● **PROBLEM DESCRIPTION**
If a line of the material contains "agent", copy it.

——————

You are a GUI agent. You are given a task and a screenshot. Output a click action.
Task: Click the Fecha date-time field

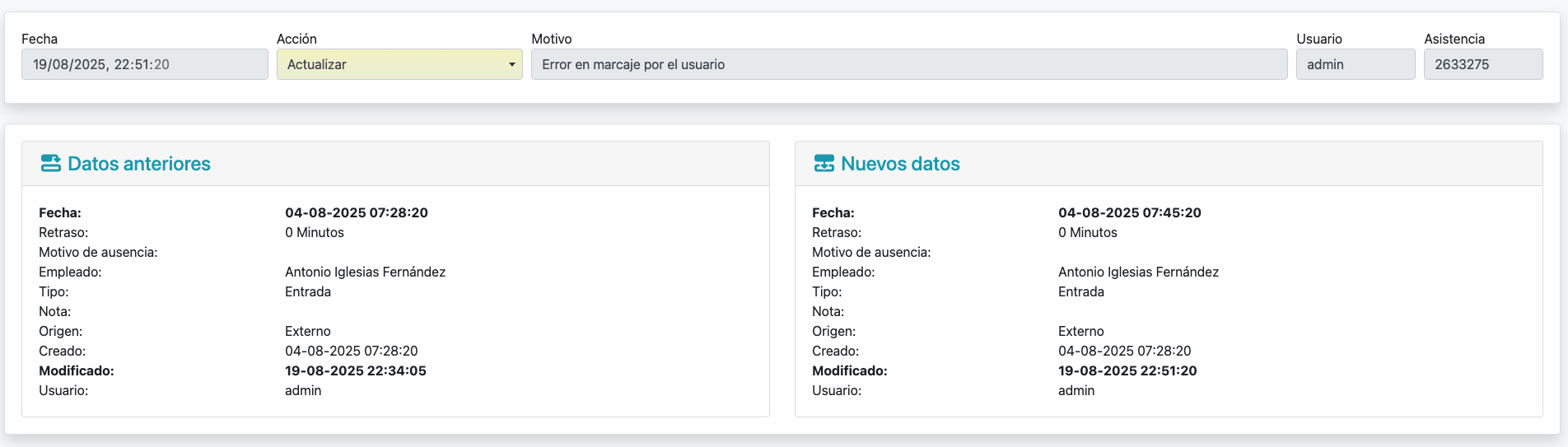pyautogui.click(x=144, y=64)
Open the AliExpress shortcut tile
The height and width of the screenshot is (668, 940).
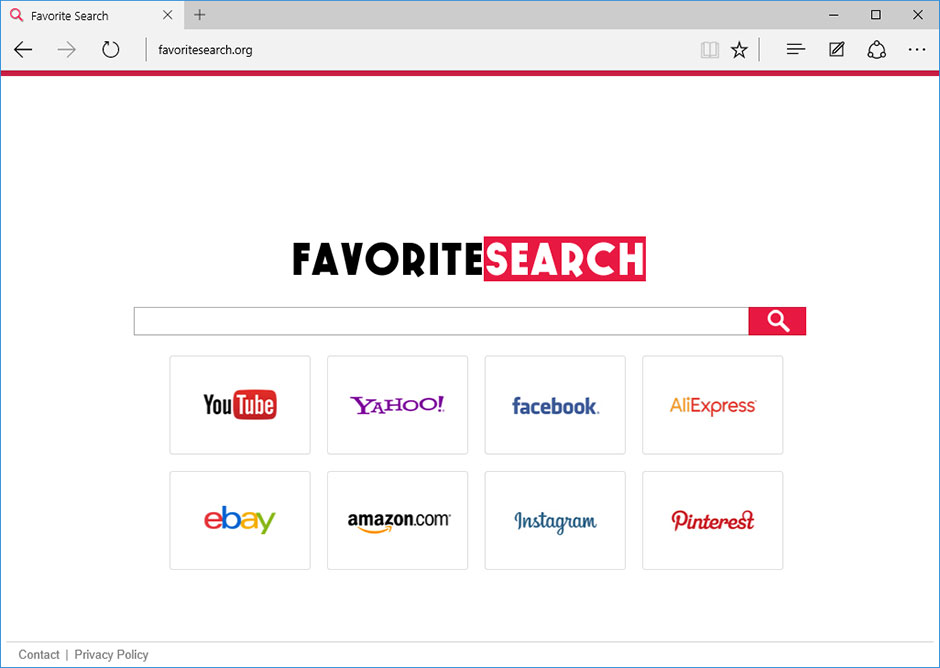click(712, 405)
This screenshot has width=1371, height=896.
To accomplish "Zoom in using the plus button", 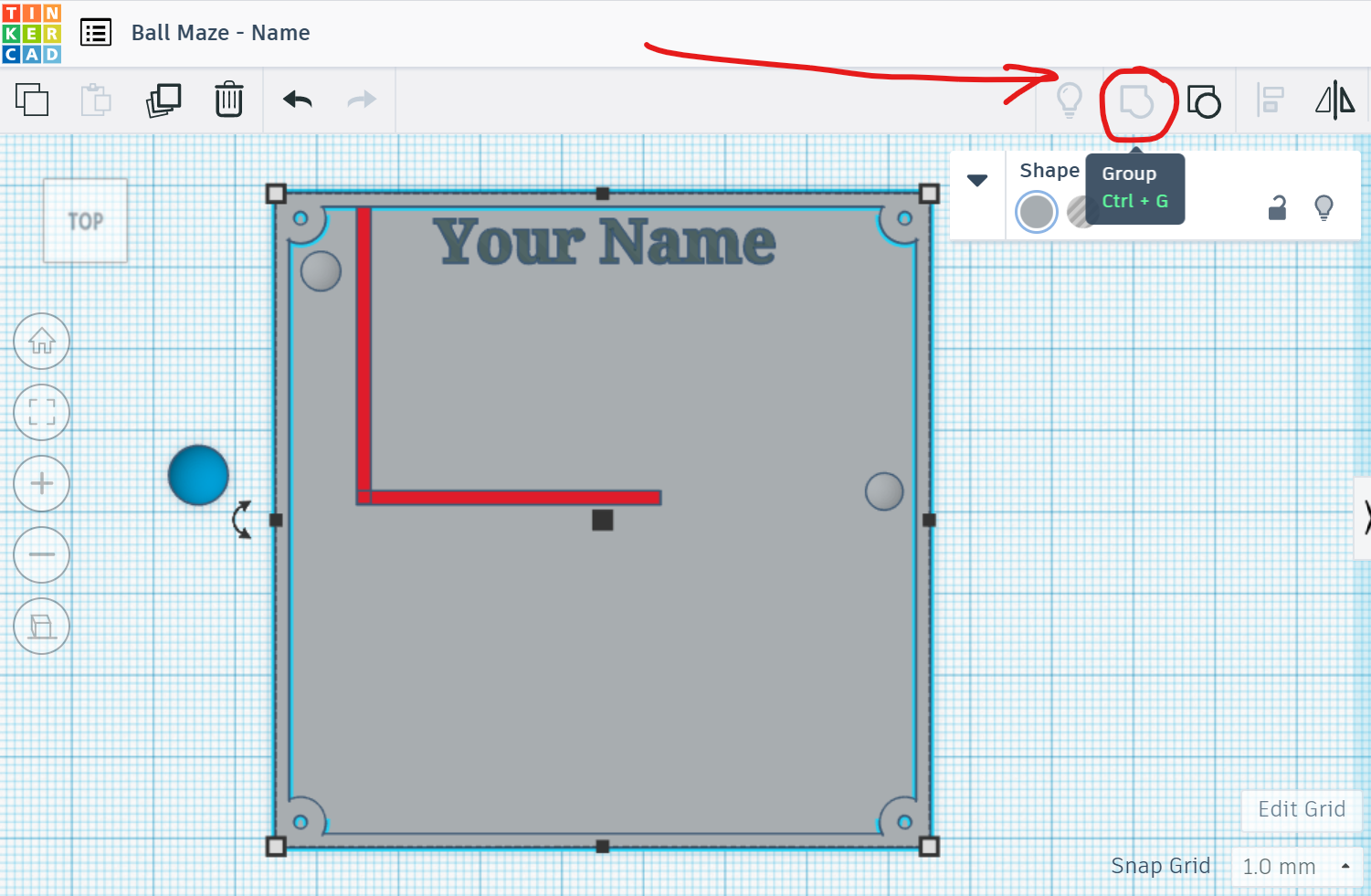I will 41,483.
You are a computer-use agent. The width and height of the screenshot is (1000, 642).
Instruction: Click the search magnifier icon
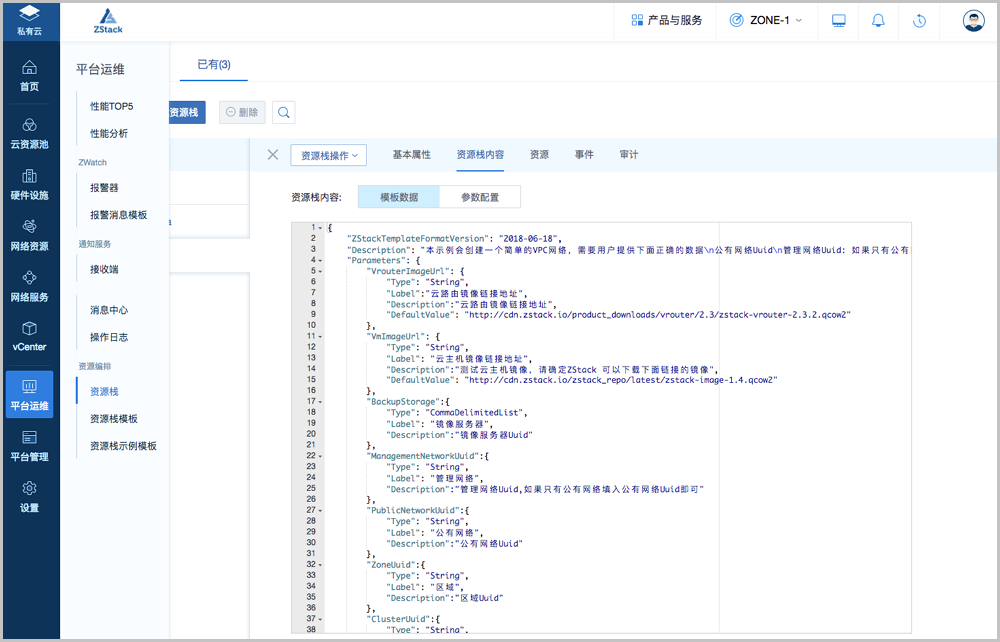[284, 113]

——————

● **RESULT BELOW**
You are a GUI agent. You are given a task and a screenshot. Output a click action.
You are a computer-use agent. The width and height of the screenshot is (1000, 642).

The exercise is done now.